What you need to do ▸
Exact copies of all records below are needed.

Record set ▸

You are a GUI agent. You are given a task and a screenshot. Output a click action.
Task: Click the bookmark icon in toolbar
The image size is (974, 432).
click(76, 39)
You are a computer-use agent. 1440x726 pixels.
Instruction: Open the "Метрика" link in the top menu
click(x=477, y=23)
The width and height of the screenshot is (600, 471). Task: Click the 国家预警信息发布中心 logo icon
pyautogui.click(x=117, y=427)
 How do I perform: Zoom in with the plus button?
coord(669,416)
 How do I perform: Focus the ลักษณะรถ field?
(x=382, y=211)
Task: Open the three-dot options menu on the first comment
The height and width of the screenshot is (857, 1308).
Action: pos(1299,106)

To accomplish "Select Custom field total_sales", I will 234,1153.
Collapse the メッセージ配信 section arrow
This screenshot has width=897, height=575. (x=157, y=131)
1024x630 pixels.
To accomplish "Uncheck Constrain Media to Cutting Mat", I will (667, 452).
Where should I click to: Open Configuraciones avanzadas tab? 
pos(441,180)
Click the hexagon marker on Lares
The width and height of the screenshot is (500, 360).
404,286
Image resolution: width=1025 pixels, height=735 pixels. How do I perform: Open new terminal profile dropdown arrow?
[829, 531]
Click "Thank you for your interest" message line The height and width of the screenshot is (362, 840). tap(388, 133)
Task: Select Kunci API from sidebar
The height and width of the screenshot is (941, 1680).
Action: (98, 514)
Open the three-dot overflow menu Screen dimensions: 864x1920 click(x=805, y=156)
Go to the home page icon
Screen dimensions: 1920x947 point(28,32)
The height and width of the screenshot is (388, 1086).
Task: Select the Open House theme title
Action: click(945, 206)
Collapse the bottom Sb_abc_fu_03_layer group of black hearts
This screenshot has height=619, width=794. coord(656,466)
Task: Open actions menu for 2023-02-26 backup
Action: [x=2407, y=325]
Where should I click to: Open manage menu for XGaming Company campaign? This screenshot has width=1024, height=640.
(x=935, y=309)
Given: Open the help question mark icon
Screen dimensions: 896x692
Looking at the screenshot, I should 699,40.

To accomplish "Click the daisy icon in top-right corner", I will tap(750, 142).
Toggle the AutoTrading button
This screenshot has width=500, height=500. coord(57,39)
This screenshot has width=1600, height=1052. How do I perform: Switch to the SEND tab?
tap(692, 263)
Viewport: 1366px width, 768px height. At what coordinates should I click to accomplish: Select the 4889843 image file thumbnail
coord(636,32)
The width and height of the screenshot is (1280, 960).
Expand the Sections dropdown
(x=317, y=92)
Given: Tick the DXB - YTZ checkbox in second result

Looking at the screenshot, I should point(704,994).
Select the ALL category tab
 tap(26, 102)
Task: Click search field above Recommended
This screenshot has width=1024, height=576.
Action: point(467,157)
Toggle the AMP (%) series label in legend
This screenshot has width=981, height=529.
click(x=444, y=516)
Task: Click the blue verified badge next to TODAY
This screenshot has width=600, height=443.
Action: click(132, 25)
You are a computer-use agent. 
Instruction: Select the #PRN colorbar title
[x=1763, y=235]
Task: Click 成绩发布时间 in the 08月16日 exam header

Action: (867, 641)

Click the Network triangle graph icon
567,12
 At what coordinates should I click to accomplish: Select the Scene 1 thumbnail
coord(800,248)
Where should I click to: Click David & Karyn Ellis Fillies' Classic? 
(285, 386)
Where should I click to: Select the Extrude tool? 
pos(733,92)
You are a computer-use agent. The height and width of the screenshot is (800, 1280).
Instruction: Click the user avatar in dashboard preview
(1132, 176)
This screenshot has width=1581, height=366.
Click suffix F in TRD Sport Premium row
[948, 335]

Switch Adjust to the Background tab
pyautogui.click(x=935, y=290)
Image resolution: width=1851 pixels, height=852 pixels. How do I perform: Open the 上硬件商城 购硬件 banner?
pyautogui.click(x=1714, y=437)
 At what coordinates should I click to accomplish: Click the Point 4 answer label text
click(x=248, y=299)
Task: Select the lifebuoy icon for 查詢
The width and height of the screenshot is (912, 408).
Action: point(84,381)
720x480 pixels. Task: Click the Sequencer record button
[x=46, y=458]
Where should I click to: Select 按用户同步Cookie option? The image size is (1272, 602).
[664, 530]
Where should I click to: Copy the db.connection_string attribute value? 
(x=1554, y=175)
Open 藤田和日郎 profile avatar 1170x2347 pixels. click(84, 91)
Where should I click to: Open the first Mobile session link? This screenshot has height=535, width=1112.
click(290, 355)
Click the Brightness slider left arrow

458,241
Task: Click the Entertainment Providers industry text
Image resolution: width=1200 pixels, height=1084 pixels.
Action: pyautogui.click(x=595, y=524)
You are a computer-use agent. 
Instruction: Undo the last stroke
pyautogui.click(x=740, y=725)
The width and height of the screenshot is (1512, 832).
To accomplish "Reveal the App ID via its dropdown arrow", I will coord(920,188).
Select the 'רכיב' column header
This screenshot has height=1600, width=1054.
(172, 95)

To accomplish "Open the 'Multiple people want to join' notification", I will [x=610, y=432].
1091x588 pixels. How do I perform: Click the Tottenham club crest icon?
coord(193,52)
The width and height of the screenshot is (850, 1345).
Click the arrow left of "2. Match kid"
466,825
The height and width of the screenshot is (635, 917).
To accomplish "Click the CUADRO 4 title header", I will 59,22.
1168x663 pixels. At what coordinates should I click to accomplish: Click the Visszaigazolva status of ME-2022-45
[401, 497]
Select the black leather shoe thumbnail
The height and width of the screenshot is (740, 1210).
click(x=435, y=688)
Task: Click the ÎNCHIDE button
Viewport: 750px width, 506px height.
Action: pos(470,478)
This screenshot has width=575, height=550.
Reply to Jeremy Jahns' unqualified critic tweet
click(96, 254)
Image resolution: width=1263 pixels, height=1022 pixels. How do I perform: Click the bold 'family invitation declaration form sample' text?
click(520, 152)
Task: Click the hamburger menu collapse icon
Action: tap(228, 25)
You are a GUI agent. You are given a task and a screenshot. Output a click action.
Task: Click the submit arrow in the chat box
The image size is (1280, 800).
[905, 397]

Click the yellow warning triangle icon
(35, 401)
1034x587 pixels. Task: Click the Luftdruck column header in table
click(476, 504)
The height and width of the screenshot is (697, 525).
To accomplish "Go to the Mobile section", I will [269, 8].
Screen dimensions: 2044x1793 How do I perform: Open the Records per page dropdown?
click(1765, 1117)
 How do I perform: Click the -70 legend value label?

Answer space ▸
You are a GUI agent. You are given a task and a screenshot. Output a click action.
Task: Click the bookmark icon in toolbar
The image size is (974, 432).
click(76, 39)
You are a computer-use agent. 1440x726 pixels.
Instruction: Open the "Метрика" link in the top menu
click(x=477, y=23)
The width and height of the screenshot is (600, 471). Task: Click the 国家预警信息发布中心 logo icon
pyautogui.click(x=117, y=427)
 How do I perform: Zoom in with the plus button?
coord(669,416)
 How do I perform: Focus the ลักษณะรถ field?
(x=382, y=211)
Task: Open the three-dot options menu on the first comment
The height and width of the screenshot is (857, 1308).
Action: pos(1299,106)

To accomplish "Select Custom field total_sales", I will 234,1153.
Collapse the メッセージ配信 section arrow
This screenshot has width=897, height=575. (x=157, y=131)
1024x630 pixels.
To accomplish "Uncheck Constrain Media to Cutting Mat", I will (667, 452).
Where should I click to: Open Configuraciones avanzadas tab? 
pos(441,180)
Click the hexagon marker on Lares
The width and height of the screenshot is (500, 360).
404,286
Image resolution: width=1025 pixels, height=735 pixels. How do I perform: Open new terminal profile dropdown arrow?
[829, 531]
Click "Thank you for your interest" message line The height and width of the screenshot is (362, 840). tap(388, 133)
Task: Select Kunci API from sidebar
The height and width of the screenshot is (941, 1680).
Action: (98, 514)
Open the three-dot overflow menu Screen dimensions: 864x1920 click(x=805, y=156)
Go to the home page icon
Screen dimensions: 1920x947 point(28,32)
The height and width of the screenshot is (388, 1086).
Task: Select the Open House theme title
Action: click(945, 206)
Collapse the bottom Sb_abc_fu_03_layer group of black hearts
This screenshot has height=619, width=794. coord(656,466)
Task: Open actions menu for 2023-02-26 backup
Action: [x=2407, y=325]
Where should I click to: Open manage menu for XGaming Company campaign? This screenshot has width=1024, height=640.
(x=935, y=309)
Given: Open the help question mark icon
Screen dimensions: 896x692
Looking at the screenshot, I should 699,40.

To accomplish "Click the daisy icon in top-right corner", I will tap(750, 142).
Toggle the AutoTrading button
This screenshot has width=500, height=500. coord(57,39)
This screenshot has width=1600, height=1052. How do I perform: Switch to the SEND tab?
tap(692, 263)
Viewport: 1366px width, 768px height. At what coordinates should I click to accomplish: Select the 4889843 image file thumbnail
coord(636,32)
The width and height of the screenshot is (1280, 960).
Expand the Sections dropdown
(x=317, y=92)
Given: Tick the DXB - YTZ checkbox in second result

Looking at the screenshot, I should point(704,994).
Select the ALL category tab
 tap(26, 102)
Task: Click search field above Recommended
This screenshot has width=1024, height=576.
Action: point(467,157)
Toggle the AMP (%) series label in legend
This screenshot has width=981, height=529.
click(x=444, y=516)
Task: Click the blue verified badge next to TODAY
This screenshot has width=600, height=443.
Action: click(132, 25)
You are a computer-use agent. 
Instruction: Select the #PRN colorbar title
[x=1763, y=235]
Task: Click 成绩发布时间 in the 08月16日 exam header

Action: (867, 641)

Click the Network triangle graph icon
567,12
 At what coordinates should I click to accomplish: Select the Scene 1 thumbnail
coord(800,248)
Where should I click to: Click David & Karyn Ellis Fillies' Classic? 
(285, 386)
Where should I click to: Select the Extrude tool? 
pos(733,92)
You are a computer-use agent. The height and width of the screenshot is (800, 1280).
Instruction: Click the user avatar in dashboard preview
(1132, 176)
This screenshot has width=1581, height=366.
Click suffix F in TRD Sport Premium row
[948, 335]

Switch Adjust to the Background tab
pyautogui.click(x=935, y=290)
Image resolution: width=1851 pixels, height=852 pixels. How do I perform: Open the 上硬件商城 购硬件 banner?
pyautogui.click(x=1714, y=437)
 At what coordinates should I click to accomplish: Click the Point 4 answer label text
click(x=248, y=299)
Task: Select the lifebuoy icon for 查詢
The width and height of the screenshot is (912, 408).
Action: point(84,381)
720x480 pixels. Task: Click the Sequencer record button
[x=46, y=458]
Where should I click to: Select 按用户同步Cookie option? The image size is (1272, 602).
[664, 530]
Where should I click to: Copy the db.connection_string attribute value? 
(x=1554, y=175)
Open 藤田和日郎 profile avatar 1170x2347 pixels. click(84, 91)
Where should I click to: Open the first Mobile session link? This screenshot has height=535, width=1112.
click(290, 355)
Click the Brightness slider left arrow

458,241
Task: Click the Entertainment Providers industry text
Image resolution: width=1200 pixels, height=1084 pixels.
Action: pyautogui.click(x=595, y=524)
You are a computer-use agent. 
Instruction: Undo the last stroke
pyautogui.click(x=740, y=725)
The width and height of the screenshot is (1512, 832).
To accomplish "Reveal the App ID via its dropdown arrow", I will coord(920,188).
Select the 'רכיב' column header
This screenshot has height=1600, width=1054.
(172, 95)

To accomplish "Open the 'Multiple people want to join' notification", I will [x=610, y=432].
1091x588 pixels. How do I perform: Click the Tottenham club crest icon?
coord(193,52)
The width and height of the screenshot is (850, 1345).
Click the arrow left of "2. Match kid"
466,825
The height and width of the screenshot is (635, 917).
To accomplish "Click the CUADRO 4 title header", I will 59,22.
1168x663 pixels. At what coordinates should I click to accomplish: Click the Visszaigazolva status of ME-2022-45
[401, 497]
Select the black leather shoe thumbnail
The height and width of the screenshot is (740, 1210).
click(x=435, y=688)
Task: Click the ÎNCHIDE button
Viewport: 750px width, 506px height.
Action: pos(470,478)
This screenshot has width=575, height=550.
Reply to Jeremy Jahns' unqualified critic tweet
click(96, 254)
Image resolution: width=1263 pixels, height=1022 pixels. How do I perform: Click the bold 'family invitation declaration form sample' text?
click(520, 152)
Task: Click the hamburger menu collapse icon
Action: tap(228, 25)
You are a GUI agent. You are given a task and a screenshot. Output a click action.
Task: Click the submit arrow in the chat box
The image size is (1280, 800).
[905, 397]

Click the yellow warning triangle icon
(35, 401)
1034x587 pixels. Task: Click the Luftdruck column header in table
click(476, 504)
The height and width of the screenshot is (697, 525).
To accomplish "Go to the Mobile section", I will [269, 8].
Screen dimensions: 2044x1793 How do I perform: Open the Records per page dropdown?
click(1765, 1117)
 How do I perform: Click the -70 legend value label?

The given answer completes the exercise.